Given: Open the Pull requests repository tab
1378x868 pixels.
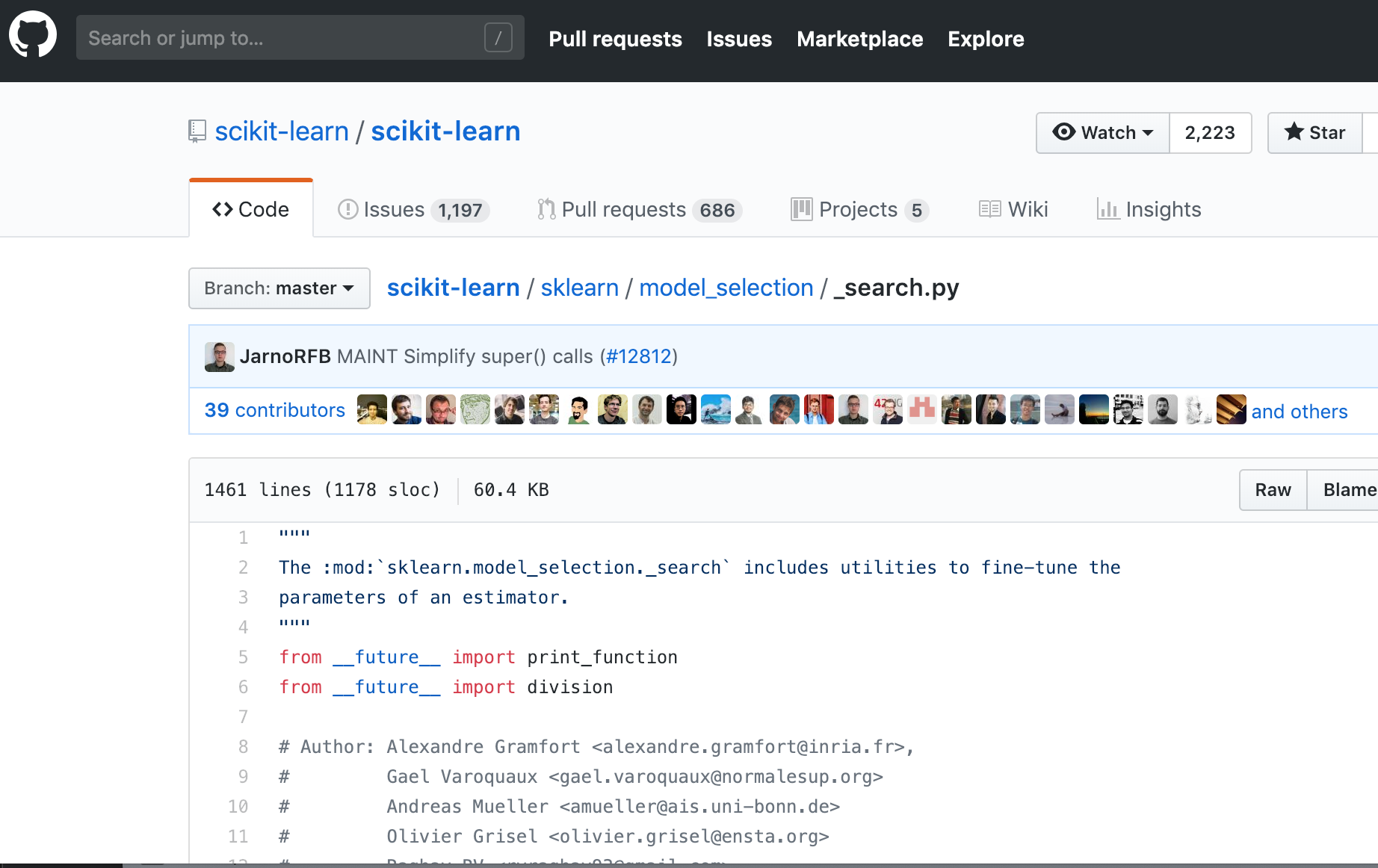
* * *
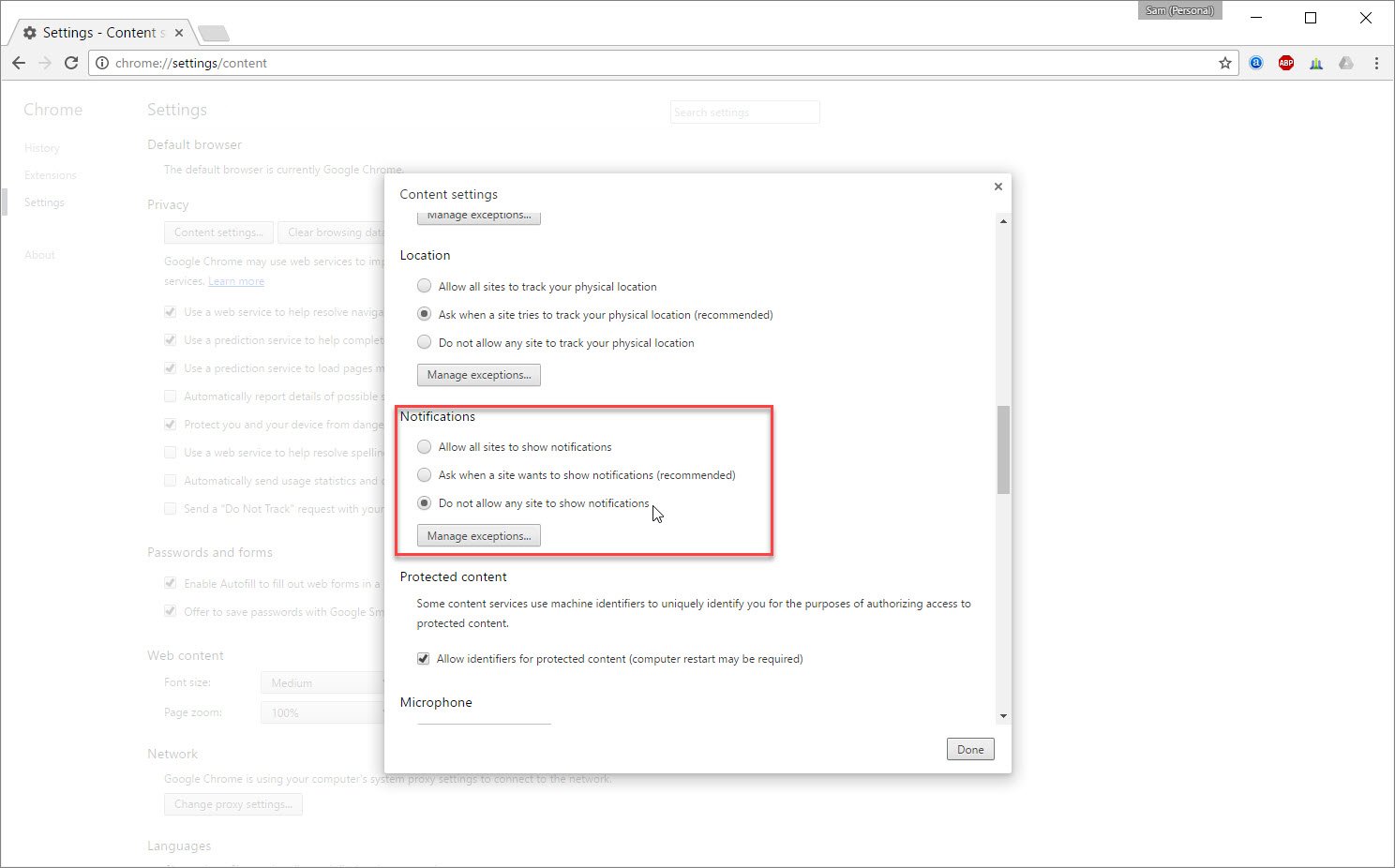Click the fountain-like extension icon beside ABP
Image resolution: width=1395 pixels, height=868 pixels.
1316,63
--
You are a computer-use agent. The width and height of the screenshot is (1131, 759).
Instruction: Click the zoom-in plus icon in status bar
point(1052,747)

## Goal of the exercise:
In the listing above, locate the line containing "Given: Open the Pull requests repository tab" and the line containing "1378x868 pixels.". Extract those two lines and every line between them, exactly as written, and only those.

## Result below:
Given: Open the Pull requests repository tab
1378x868 pixels.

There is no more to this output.